§ **MATERIAL**
·····

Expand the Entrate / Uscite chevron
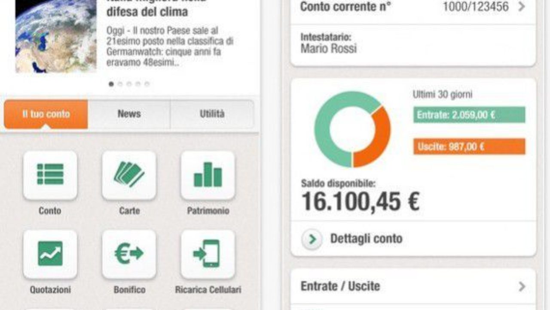 pyautogui.click(x=522, y=286)
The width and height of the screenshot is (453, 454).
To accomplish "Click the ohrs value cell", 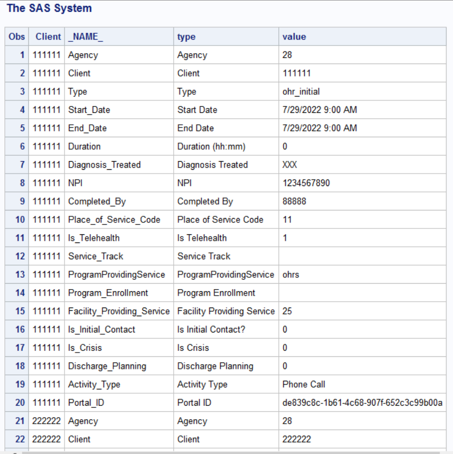I will [291, 275].
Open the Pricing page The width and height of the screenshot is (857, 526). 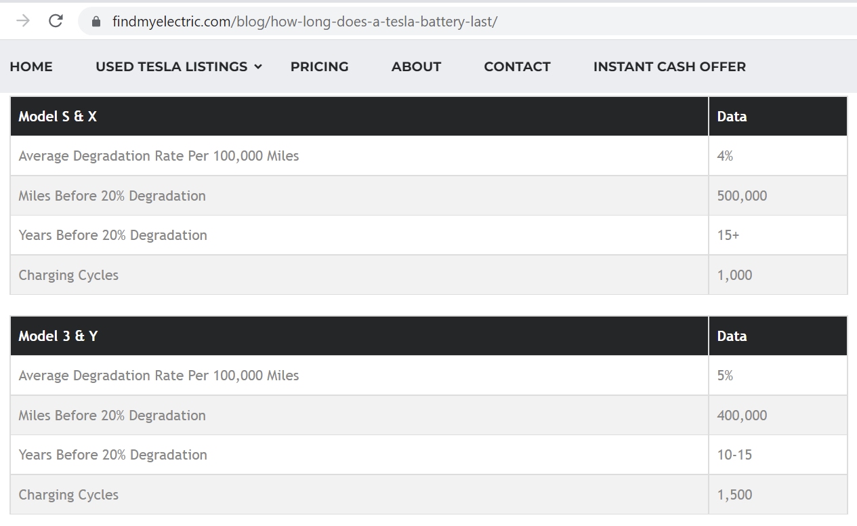pyautogui.click(x=319, y=66)
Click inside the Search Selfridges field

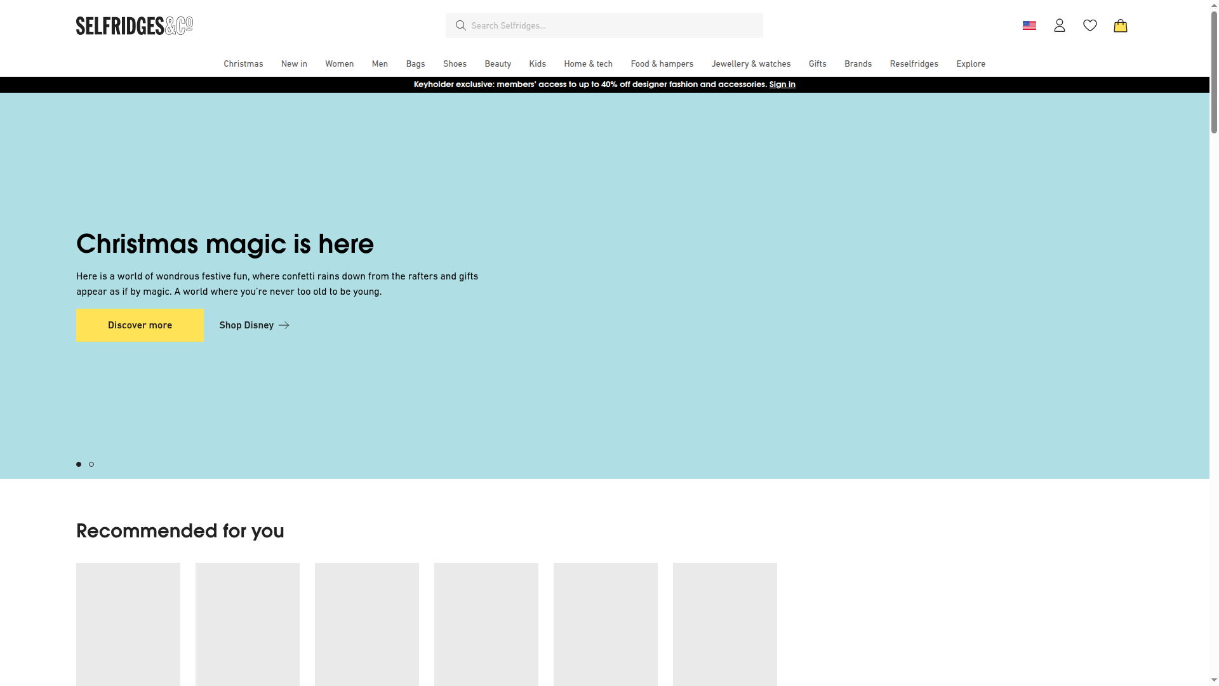point(603,25)
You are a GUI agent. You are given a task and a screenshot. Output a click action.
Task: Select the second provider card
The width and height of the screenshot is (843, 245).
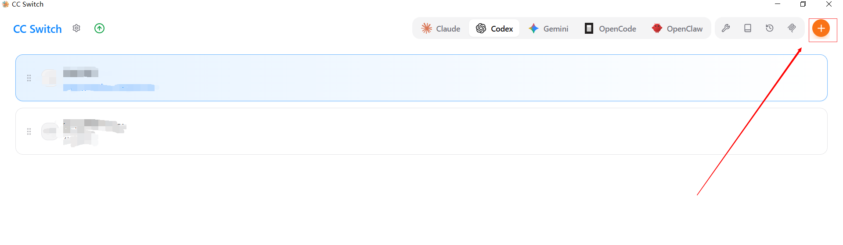click(x=422, y=131)
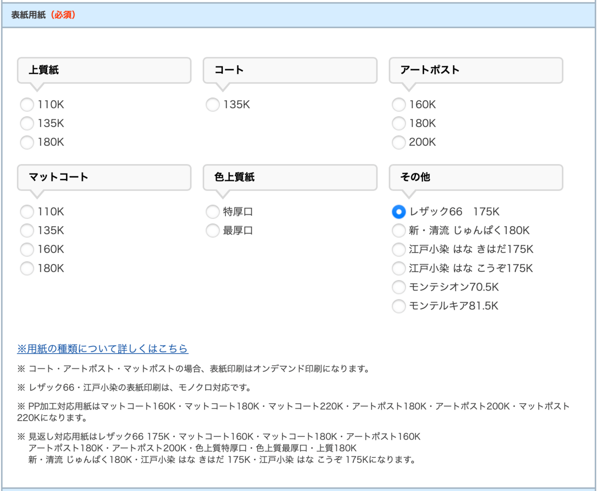Select マットコート 180K radio button
The image size is (598, 491).
(x=27, y=268)
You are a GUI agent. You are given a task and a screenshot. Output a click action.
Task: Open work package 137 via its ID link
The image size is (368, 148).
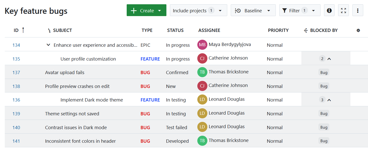tap(16, 72)
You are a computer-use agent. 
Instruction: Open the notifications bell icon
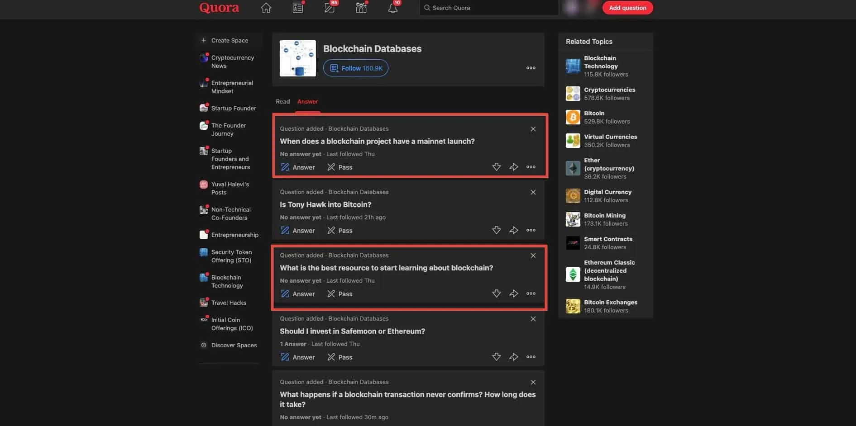click(x=392, y=7)
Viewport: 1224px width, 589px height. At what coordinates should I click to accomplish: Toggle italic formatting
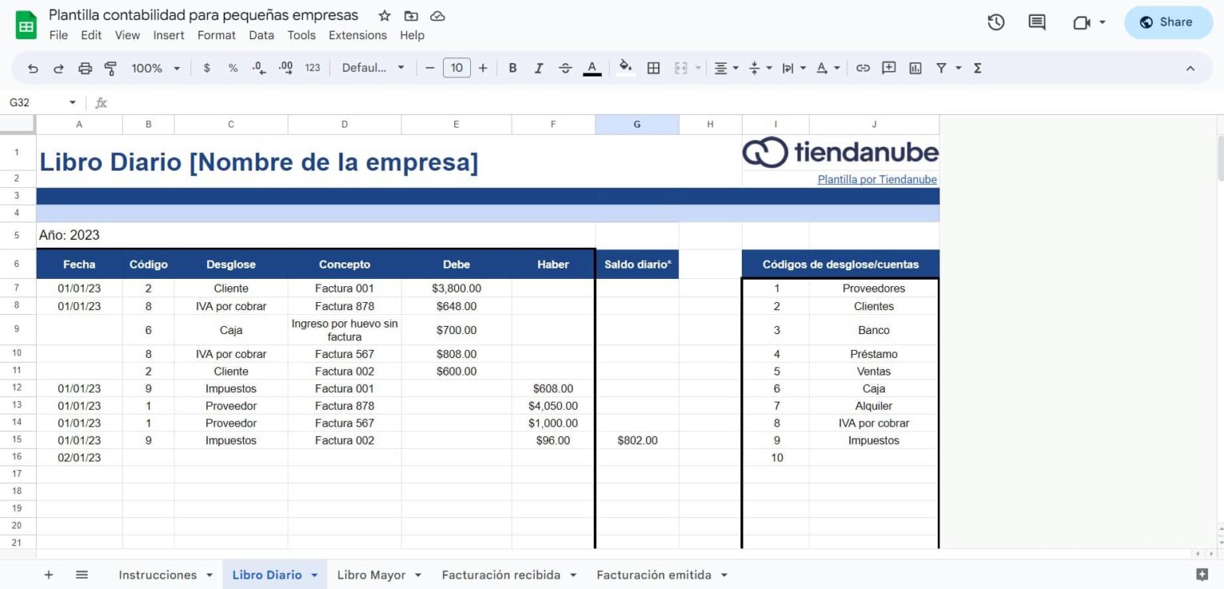tap(539, 68)
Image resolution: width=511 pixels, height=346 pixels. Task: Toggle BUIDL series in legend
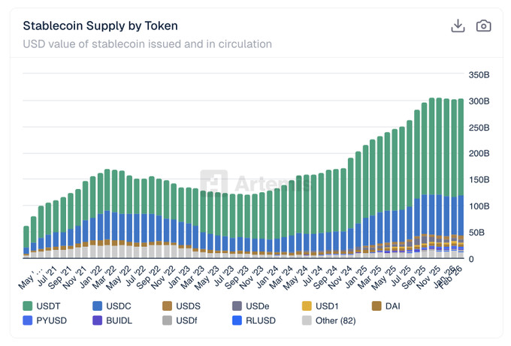tap(98, 320)
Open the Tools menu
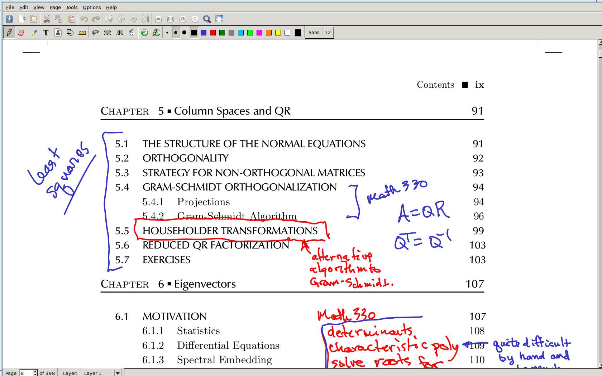602x376 pixels. click(x=71, y=7)
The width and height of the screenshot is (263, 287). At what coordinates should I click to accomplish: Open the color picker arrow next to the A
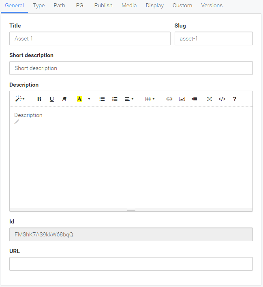tap(89, 99)
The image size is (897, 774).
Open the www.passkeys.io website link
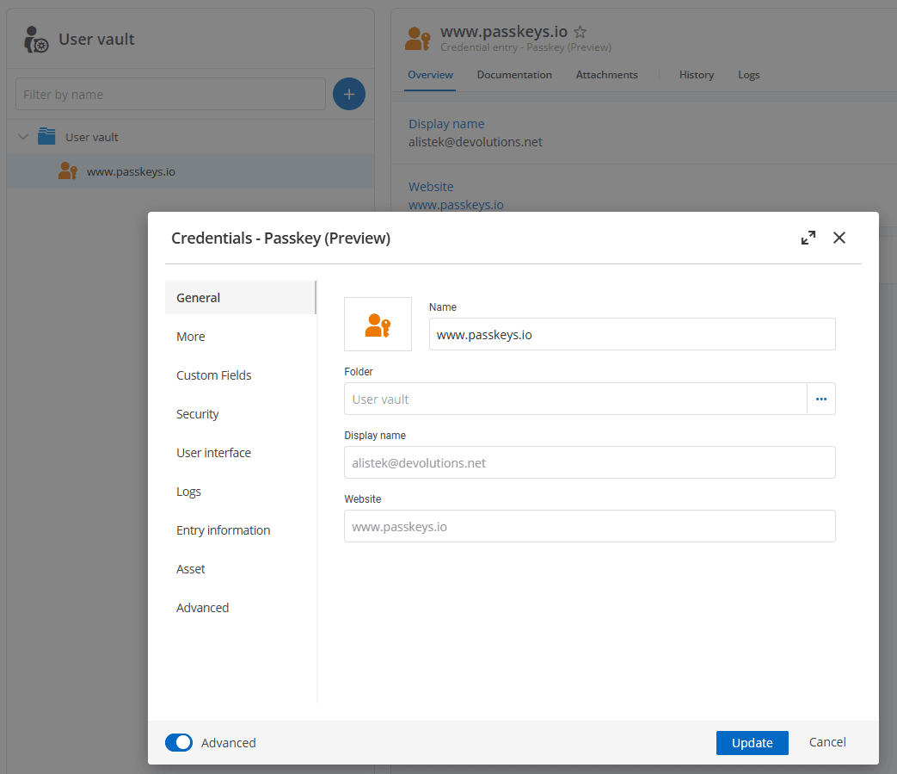point(456,205)
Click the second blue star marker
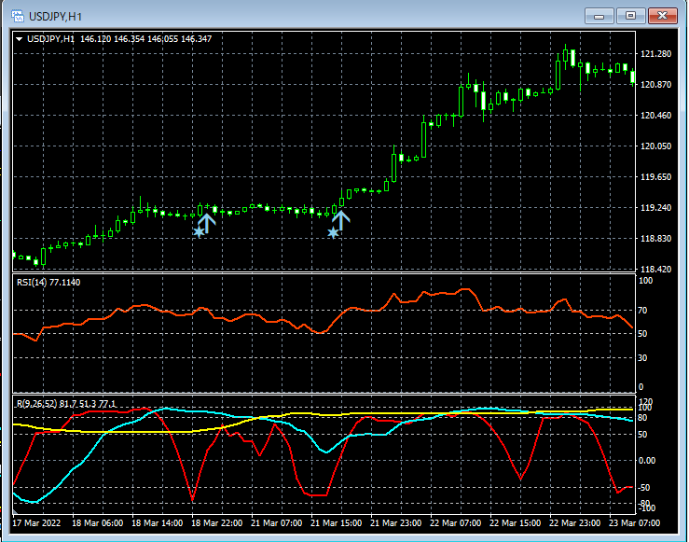The height and width of the screenshot is (542, 689). (333, 232)
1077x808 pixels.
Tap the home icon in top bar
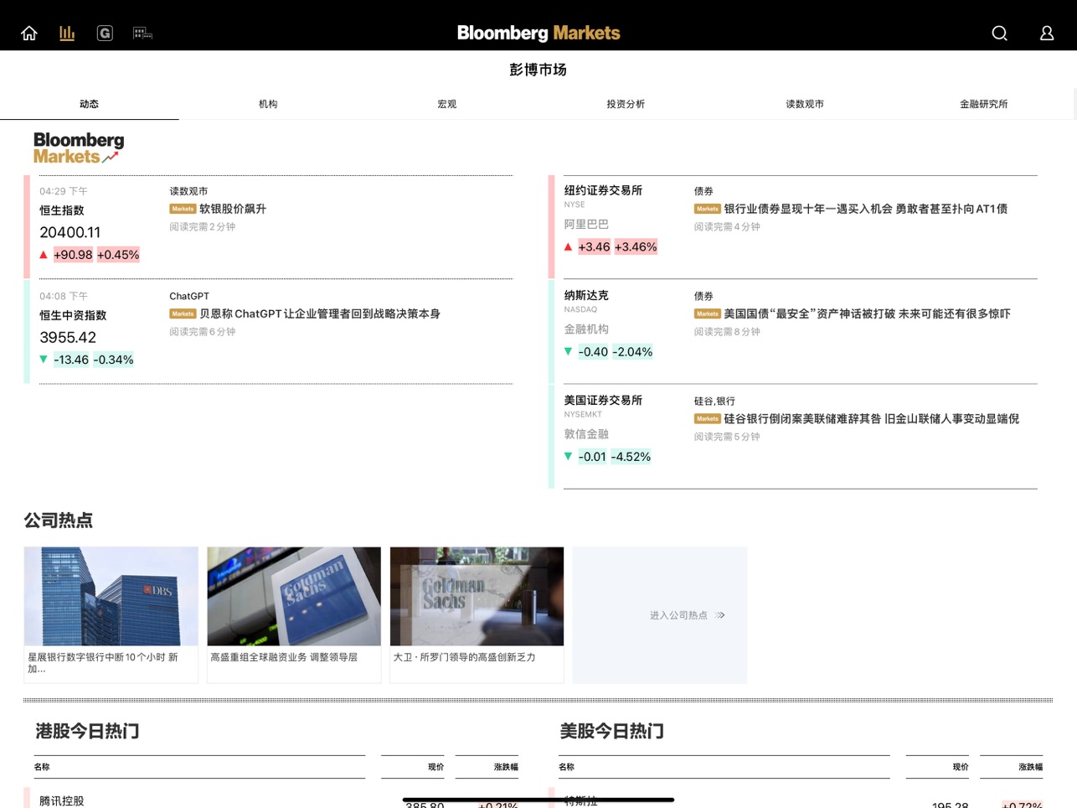29,34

·····

§ **GOAL**
Could you output the lines starting at the one containing "Click the second blue star marker" and ending at the last line above as a Markdown table with the columns Row and Text, omitting blank lines and leaving out the pictures?

§ **FULL RESPONSE**
| Row | Text |
|---|---|
| 1 | Click the second blue star marker |
| 2 | The height and width of the screenshot is (542, 689). (333, 232) |
| 3 | 1077x808 pixels. |
| 4 | Tap the home icon in top bar |
| 5 | 29,34 |